In order to identify the source of infection by Pseudomonas aeruginosa in patients with cystic fibrosis (CF), systematic genotyping of isolates is necessary. Multiple-locus variable-number tandem-repeat (VNTR) analysis (MLVA) was used to survey the sources of P. aeruginosa infections in a French (Paris, France) pediatric CF center. Between January 2004 and December 2006, 108 patients ages 2 to 21 years who were regularly monitored at the center provided sputum for culture. P. aeruginosa was detected in 46 children, 17 of whom had primary colonization. A total of 163 isolates were recovered. MLVA was improved from a previously published method by the addition of new, informative, and easily typeable markers. Upon genotyping with 15 VNTRs, a total of 39 lineages composed of indistinguishable or closely related isolates, were observed.
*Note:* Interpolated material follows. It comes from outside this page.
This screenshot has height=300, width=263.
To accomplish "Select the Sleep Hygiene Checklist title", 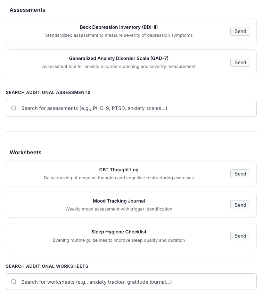I will click(119, 232).
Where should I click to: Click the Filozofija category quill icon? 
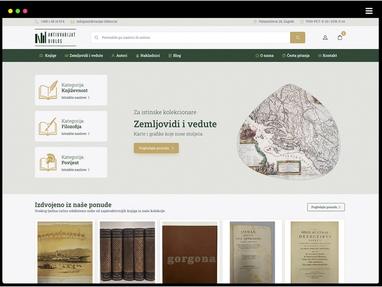[x=48, y=126]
One of them corresponds to "clone C," which is widely distributed in Europe, and another corresponds to reference strain PA14. Six patients were colonized with two different strains, and the remaining 40 patients were colonized with a single strain. Strains from seven lineages were shared by at least two and up to four patients among a total of 20 patients. The study demonstrates that MLVA is an efficient, easy, and rapid molecular method for epidemiological surveillance for P. aeruginosa infection. The resulting data and strain genetic profiles can be queried on http://bacterial-genotyping.igmors.u-psud.fr.

FIG. 1.

Agarose gel electrophoresis of amplicons from 13 VNTRs in six P. aeruginosa isolates. Each group of six samples corresponds to strains PAO1, SG17, Tr42, Tr60, C50, and Tr40, respectively, and is separated by a 100-bp ladder. The amplicons in strains SG17, C50, and Tr40 are circled. The numbers on the left are in base pairs.